Your goal » In the records below, rewrite the stretch from the line containing "You are a GUI" through the line containing "tap(269, 171)", substituting "screen image" for every occurrence of "screenshot" and leaving everything else unchanged. Omit the pictures from your answer.

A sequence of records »
◇ ◇ ◇ ◇

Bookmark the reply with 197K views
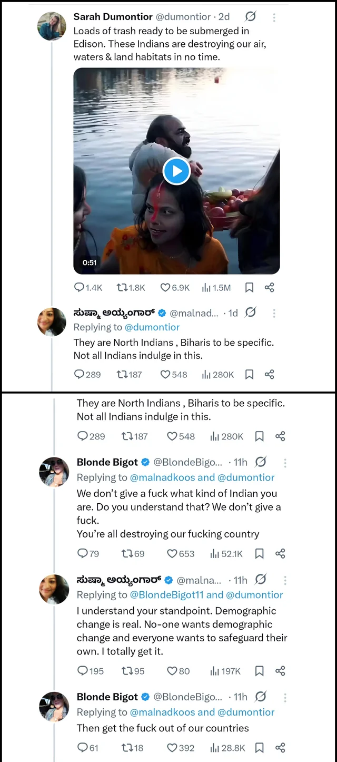The height and width of the screenshot is (762, 337). point(259,671)
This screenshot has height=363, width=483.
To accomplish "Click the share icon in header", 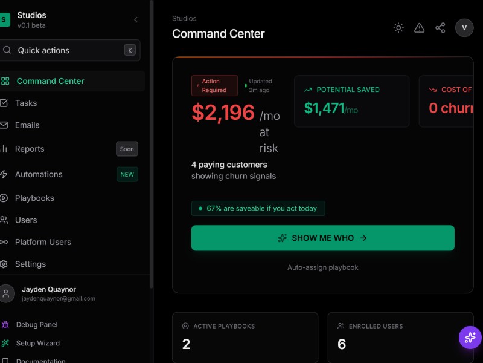I will click(x=440, y=28).
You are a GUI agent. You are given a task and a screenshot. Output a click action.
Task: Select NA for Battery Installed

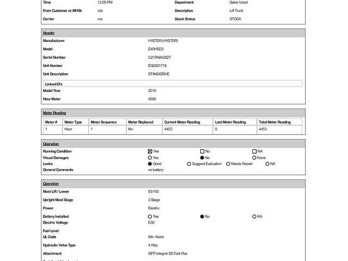tap(254, 216)
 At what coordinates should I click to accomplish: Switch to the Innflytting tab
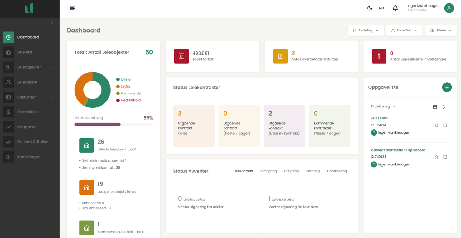tap(269, 171)
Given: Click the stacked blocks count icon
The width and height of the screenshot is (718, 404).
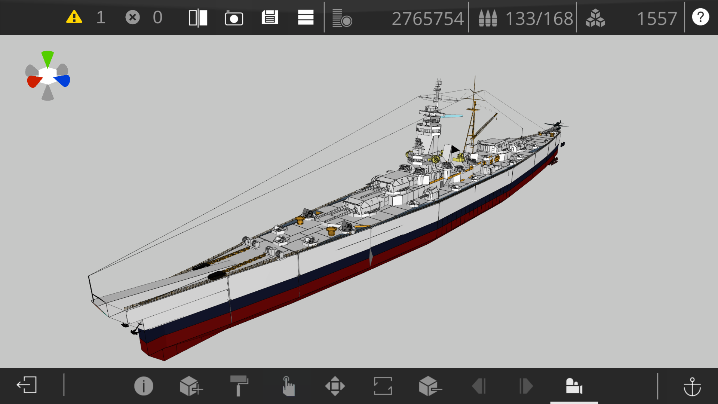Looking at the screenshot, I should (x=595, y=18).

◇ ◇ ◇ ◇

Solved exercise »
You are a GUI agent. You are given a task and a screen image. Output a click action.
Task: Select NA for Battery Installed

tap(254, 216)
 At what coordinates should I click to accomplish: Switch to the Innflytting tab
tap(269, 171)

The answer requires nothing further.